MySQL support for MATCH ... AGAINST and MySQL 9+ VECTOR type is on the roadmap but not shipped — the SqlDialect abstraction is ready to accept both; only the MysqlDialect implementations are missing.


Security notes

  • Every user-supplied query string is bind-parameterized, never interpolated. FTS injection attempts are safely tokenized by plainto_tsquery / websearch_to_tsquery and the table stays intact.
  • The search / webSearch / vector GraphQL operators are only attached to columns whose introspected type matches (tsvector for FTS, any vector column for k-NN). You cannot accidentally apply them to a mismatched column — they simply don't appear in the schema.
  • Vector search has no built-in result-count ceiling beyond app.max-rows (default 30). If you expect larger result sets, raise that config value deliberately rather than bypassing the limit parameter.

Performance tips

FTS: - GIN-index your tsvector column — CREATE INDEX ... USING GIN(col). Query planners rely on this for anything above ~10k rows. - Prefer GENERATED ALWAYS AS ... STORED columns over application-level updates. The DB keeps the tsvector in sync and the index stays current. - Use the english (or language-appropriate) text search config for stemming — to_tsvector('english', ...). Without a language, Postgres falls back to simple which doesn't stem.

Vector: - For datasets over ~10k rows, create an HNSW index: CREATE INDEX ON tbl USING hnsw (embedding vector_cosine_ops); (use vector_l2_ops / vector_ip_ops to match your distance metric). - The limit field is clamped to app.max-rows. If you need top-100 results, raise app.max-rows in config — the server-side clamp is a safety limit, not a hard cap. - Use COSINE for most neural embedding models. The others are niche.
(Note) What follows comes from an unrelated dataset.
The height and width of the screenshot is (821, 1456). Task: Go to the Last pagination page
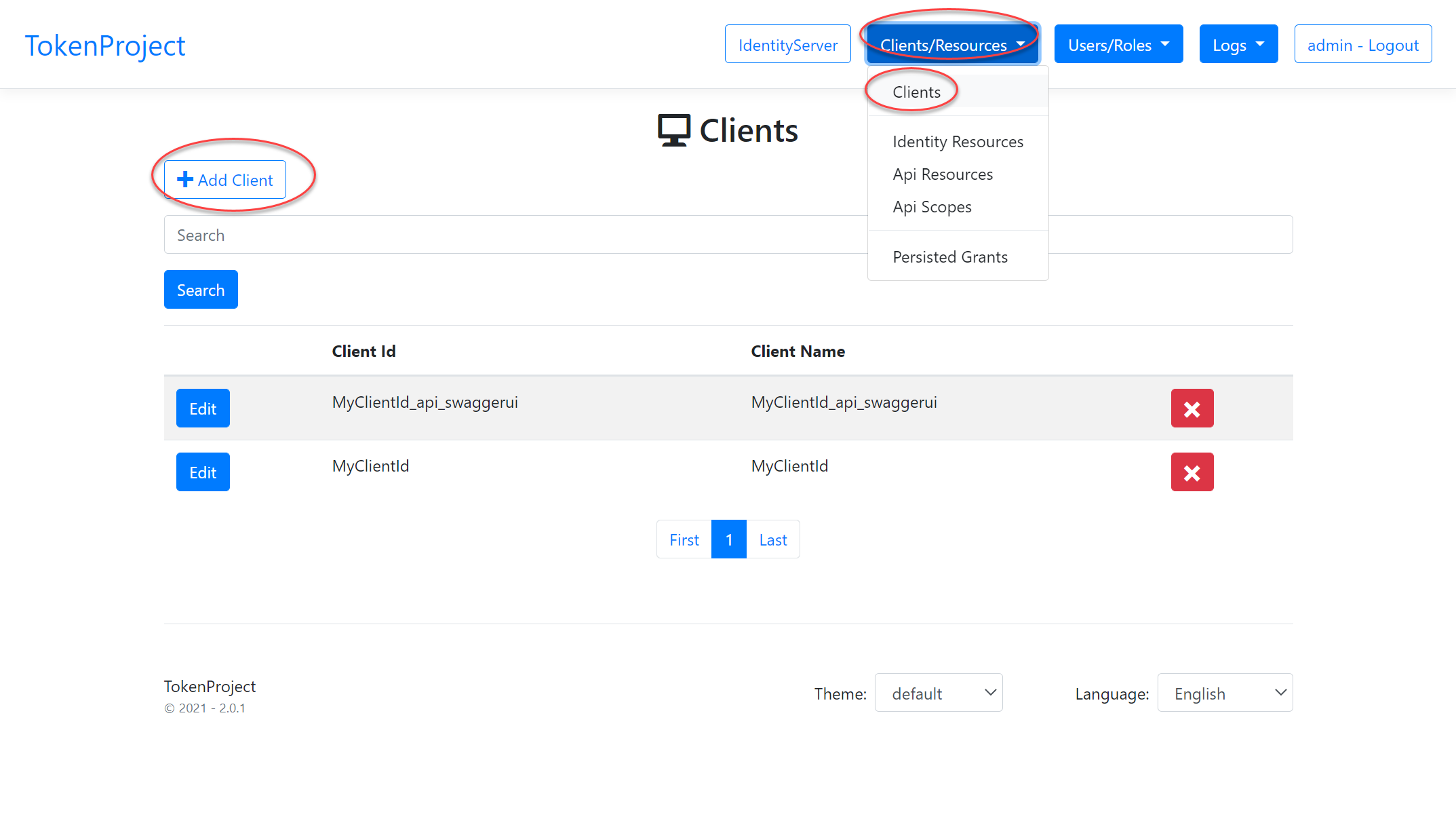click(x=772, y=539)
Example: end-to-end kanban demo

The e2e/study-cases stack ships a working FTS + vector demo on the kanban tenant. Spin it up with:

make study-cases-up

Then explore:

# Search for stripe-related issues (FTS)
{
  kanbanIssues(where: { search_vec: { search: "stripe" } }) {
    id title description
  }
}
# Find the 3 issues most semantically similar to "payment" (vector k-NN)
{
  kanbanIssues(vector: {
    column: "embedding"
    near: [0.0, 0.0, 1.0]
    distance: "L2"
    limit: 3
  }) {
    id title
  }
}

The kanban schema seeds 15 issues with hand-picked 3-D embeddings that cluster by category (auth / filters / payments), so the above query reliably returns the payment cluster. Replace the 3-D vector with a real embedding from your model of choice for production use.